New target for multiple sclerosis discovered
A new study has brought scientists closer to solving one of the many mysteries of multiple sclerosis and other demyelinating diseases.
Washington: A new study has brought scientists closer to solving one of the many mysteries of multiple sclerosis and other demyelinating diseases.
The research by the Salk Institute for Biological Studies has revealed a previously unknown connection between two ion channels, which, when misaligned, can cause the many bizarre symptoms that characterize the condition.
The findings have provided fresh insights into the mechanisms underlying MS and suggest a novel target for therapeutic intervention.

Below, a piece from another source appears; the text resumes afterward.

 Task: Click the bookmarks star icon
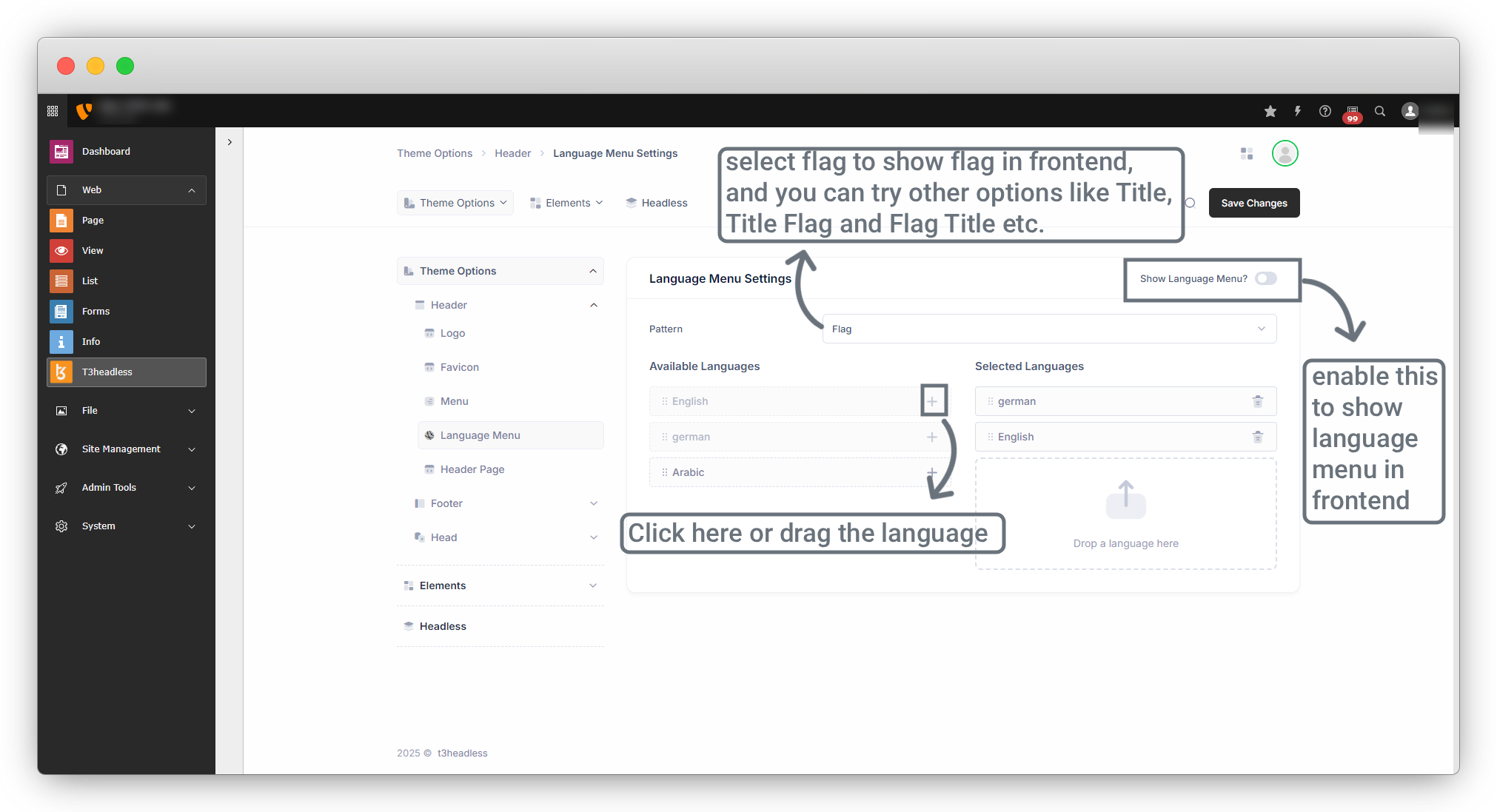(x=1270, y=111)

"We`ve discovered a new target that could be efficacious. This particular pathway or ion channel is a key player in this disease, and we think that manipulating it could have a huge benefit for people suffering from MS," said Terrence J. Sejnowski of the Howard Hughes Medical Institute, who led the study.
Multiple sclerosis is a chronic, often disabling disease that attacks the central nervous system; it is responsible for a baffling range of neurological symptoms, including numbness, tingling, muscle weakness, paralysis, and vision loss.
It is thought to result when the immune system attacks the myelin sheath that insulates axons, the nerve fibres that conduct electrical impulses to and from the brain and between neurons within the brain.
Ordinarily, the myelin speeds up the signals the axons transmit, called action potentials.
When axons lose their insulation, however, either signal conduction fails because the demyelinated axons are unable to generate an impulse, resulting in a loss of sensation, weakness, or blindness, or the axons become hyperexcitable and overcompensate by firing even in the absence of an input, causing twitching.
The first computer model of axonal transmission, developed in the 1950s for the giant axon of the squid, which lacks myelin, tracked positively charged sodium and potassium ions, whose movements across the neuronal membrane generate the necessary electrical signals.
Building on that model, Sejnowski and his team included myelin in their own model, then demyelinated one of the sections and incorporated all the changes known to take place as a result.
"It`s been known for a long time that the two most important ions in the axon are sodium and potassium. What we did was use a program that can model every part of the axon by breaking it into little segments so we could we keep track of the ions going in and out of each segment. And what we found really surprised us," said Sejnowski.
The vast majority of prior clinical studies had focused on the sodium channel, which is responsible for initiating the action potential, and many of the targets for MS drugs likewise focus on the sodium channel.
While enhancing the sodium current did boost the signal in Sejnowki`s model, it was the ratio of densities between the sodium channel and a previously ignored but ubiquitous voltage-insensitive potassium current called the leak current, which sets the ground state of the neuron, that determines whether neurons can fire properly.
If the sodium level drops, an accompanying drop in the leak current will maintain the signal, whereas if the sodium drops but the leak current doesn`t, signal transmission may fail.
Conversely, if the sodium level is too high and the leak current doesn`t increase, a patient may experience twitching. The "safe" zone lies between the two limits.
The findings were reported in the Proceedings of the National Academy of Sciences (PNAS).